A Ildefonsa Licia Borja le pareció poco remunerativo al principio, pero aceptaba todo lo que podía ofrecerle un poco de dinero. Su compañía de traducciones multilingüe estaba pasando malos momentos, sobre todo desde la aparición de los traductores on-line.
Ahora se podía traducir del turco al afgani sin demoras y de éstos al moorkian y viceversa sin errores, gracias a los chips de última generación traídos allende el sistema solar. De modo que cuando recibió el llamado desesperado del Director de Prensa de la afamada compañía de turismo NPN (no ponemos el nombre por razones comerciales) aceptó aunque a regañadientes. Fue a entrevistarlo sin demora, eso sí.
—Tengo demasiadas conferencias de prensa para hoy —dijo el Director.
—¿Y en qué podría yo intervenir? —preguntó Ildefonsa, pensando para sí que estaba todo mal.
—Mañana tengo toda la mañana ocupada en el odontólogo.
—Sigo sin entender —dijo con cierta incomodidad Ildefonsa que pensó qué tendría que hacerle el odontólogo si perdía tanto tiempo.
—Un problema serio con los implantes de titanio y la nanoestructura de diamante del maxilar —dijo él, contestando telepáticamente a su pregunta.
—¿Es telépata? —preguntó ella.
—Para nada.
—Acaba de contestarme una pregunta que no formulé.
—Sólo fue algo casual, créame. Pasemos a la cuestión central. Necesito poner una conferencia teleholográfica en el horario del odontólogo. Y para eso pensé que usted podría ir traduciendo lo que yo diga a los otros miembros del panel.
—¿Y en qué les habla?
—De todo un poco. Pero eso no es problema. Usted tendría que traducirme a mí.
—No lo entiendo.
—Con la boca abierta seis horas no puedo hablar. Usted me prestaría su brazo y yo iría tipiando en él preguntas y respuestas. Algunas se las doy por escrito.
—¿Tipiar en mi brazo? ¿De qué está hablando?
—Morse. ¿Nunca oyó hablar de él?
—¿El sistema Morse?
—Bueno. No precisamente. Tengo otro mejor, pero parecido. Yo le tipeo en el brazo y usted traduce a lo que quiera. Por ejemplo a esto que habla. Después no hay problemas. ¿Cazó la idea?
Al día siguiente, en el consultorio, ahí estaba el robot cámara tomándolo al Director con la boca abierta por los fórceps y a Ildefonsa tratando de traducir. Ella decía, entonces, algo y los demás participantes entendían. Y, mientras, el odontólogo operaba los maxilares del Director.
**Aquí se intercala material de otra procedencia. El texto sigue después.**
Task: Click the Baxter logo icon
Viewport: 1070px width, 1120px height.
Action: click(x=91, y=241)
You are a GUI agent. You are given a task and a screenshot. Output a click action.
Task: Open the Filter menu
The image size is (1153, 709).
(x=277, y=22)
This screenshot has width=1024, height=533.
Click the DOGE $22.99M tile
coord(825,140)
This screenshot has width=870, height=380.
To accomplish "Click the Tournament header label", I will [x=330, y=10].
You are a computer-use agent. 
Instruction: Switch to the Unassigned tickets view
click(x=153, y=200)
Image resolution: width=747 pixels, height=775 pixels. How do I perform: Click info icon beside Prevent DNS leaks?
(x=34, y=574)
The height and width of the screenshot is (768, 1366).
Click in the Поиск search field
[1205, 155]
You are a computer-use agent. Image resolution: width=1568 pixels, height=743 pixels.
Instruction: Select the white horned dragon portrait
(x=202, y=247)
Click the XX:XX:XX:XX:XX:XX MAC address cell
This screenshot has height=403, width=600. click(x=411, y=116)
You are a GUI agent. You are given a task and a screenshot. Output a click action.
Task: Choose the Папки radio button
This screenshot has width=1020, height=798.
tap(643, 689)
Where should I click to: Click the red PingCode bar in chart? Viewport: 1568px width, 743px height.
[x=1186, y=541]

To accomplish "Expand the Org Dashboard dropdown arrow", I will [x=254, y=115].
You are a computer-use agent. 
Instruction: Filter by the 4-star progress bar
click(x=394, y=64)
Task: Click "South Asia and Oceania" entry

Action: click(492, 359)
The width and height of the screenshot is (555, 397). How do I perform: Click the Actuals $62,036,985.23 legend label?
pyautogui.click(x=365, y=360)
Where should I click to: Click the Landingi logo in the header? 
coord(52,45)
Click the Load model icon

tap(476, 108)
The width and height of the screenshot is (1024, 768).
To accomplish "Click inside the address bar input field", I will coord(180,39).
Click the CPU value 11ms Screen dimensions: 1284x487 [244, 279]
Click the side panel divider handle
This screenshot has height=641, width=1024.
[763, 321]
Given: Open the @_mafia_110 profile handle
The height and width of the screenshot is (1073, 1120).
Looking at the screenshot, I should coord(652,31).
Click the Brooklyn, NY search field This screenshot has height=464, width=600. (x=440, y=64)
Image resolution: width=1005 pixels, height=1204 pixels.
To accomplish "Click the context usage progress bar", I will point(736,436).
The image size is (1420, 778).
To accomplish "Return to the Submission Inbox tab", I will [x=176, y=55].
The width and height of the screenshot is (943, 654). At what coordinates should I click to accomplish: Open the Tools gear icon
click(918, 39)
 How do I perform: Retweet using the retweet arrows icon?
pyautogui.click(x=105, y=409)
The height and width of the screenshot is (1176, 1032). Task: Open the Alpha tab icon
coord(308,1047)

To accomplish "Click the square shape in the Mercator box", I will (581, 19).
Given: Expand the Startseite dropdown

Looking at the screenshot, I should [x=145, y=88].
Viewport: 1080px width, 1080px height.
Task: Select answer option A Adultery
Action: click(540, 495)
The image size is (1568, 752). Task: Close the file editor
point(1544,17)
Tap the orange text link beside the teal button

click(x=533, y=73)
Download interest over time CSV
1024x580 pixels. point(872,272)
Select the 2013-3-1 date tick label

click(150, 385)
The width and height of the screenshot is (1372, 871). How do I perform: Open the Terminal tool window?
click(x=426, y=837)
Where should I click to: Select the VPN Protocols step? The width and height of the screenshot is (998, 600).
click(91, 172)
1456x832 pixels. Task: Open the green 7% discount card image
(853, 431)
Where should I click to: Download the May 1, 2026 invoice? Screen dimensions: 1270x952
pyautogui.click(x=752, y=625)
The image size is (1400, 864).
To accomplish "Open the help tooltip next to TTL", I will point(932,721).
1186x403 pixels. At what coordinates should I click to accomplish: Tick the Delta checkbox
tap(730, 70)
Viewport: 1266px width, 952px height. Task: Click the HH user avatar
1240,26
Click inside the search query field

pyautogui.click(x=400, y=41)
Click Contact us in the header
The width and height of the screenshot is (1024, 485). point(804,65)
A veces ella decía
—¡Ay, por la madre del odontólogo acá presente, cómo duele! —y todos entendían que no había dicho eso exactamente, pero comprendían la traducción educada. Todos, menos el odontólogo, claro.
Así transcurrieron las primeras dos horas. El brazo de Ildefonsa estaba entumecido de tanto recibir mensajes. Mientras, el odontólogo iba tratando de evitar que se notara la sonrisa inevitable de quien sabe que se termina la tarea. Ildefonsa también se ponía contenta, los brazos del Director tenían aferrado su brazo de manera muy contundente como para ser placentero. De pronto, el Director empezó a decir con la mano cosas incoherentes que ella no se atrevió a traducir, pero la inquietud de los panelistas era evidente pues el cuerpo del Director comenzó a tener estertores violentos. En uno de esos, sus brazos quedaron trabados con los de Ildefonsa y no podían separarlos ni los asistentes del odontólogo, quien tampoco salió indemne, pues la boca del Director, venciendo los fórceps, se cerró sobre la mano del profesional. La escena era una locura de dolor y sangre. Uno de los panelistas se animó a decir que no entendía nada de lo que decían y mucho menos si los gritos de la traductora eran sus propios gritos o si traducía lo que gritaba el Director. El comentario causó mucha gracia entre los presentes.
Se dice que Ildefonsa debió matar al Director para poder salir de la llave, que el odontólogo fue responsable del incidente pues su risa causó pánico en el Director y que el panelista moorkiano se quedó con la compañía.
Cosas de los negocios y esos oficios extraños.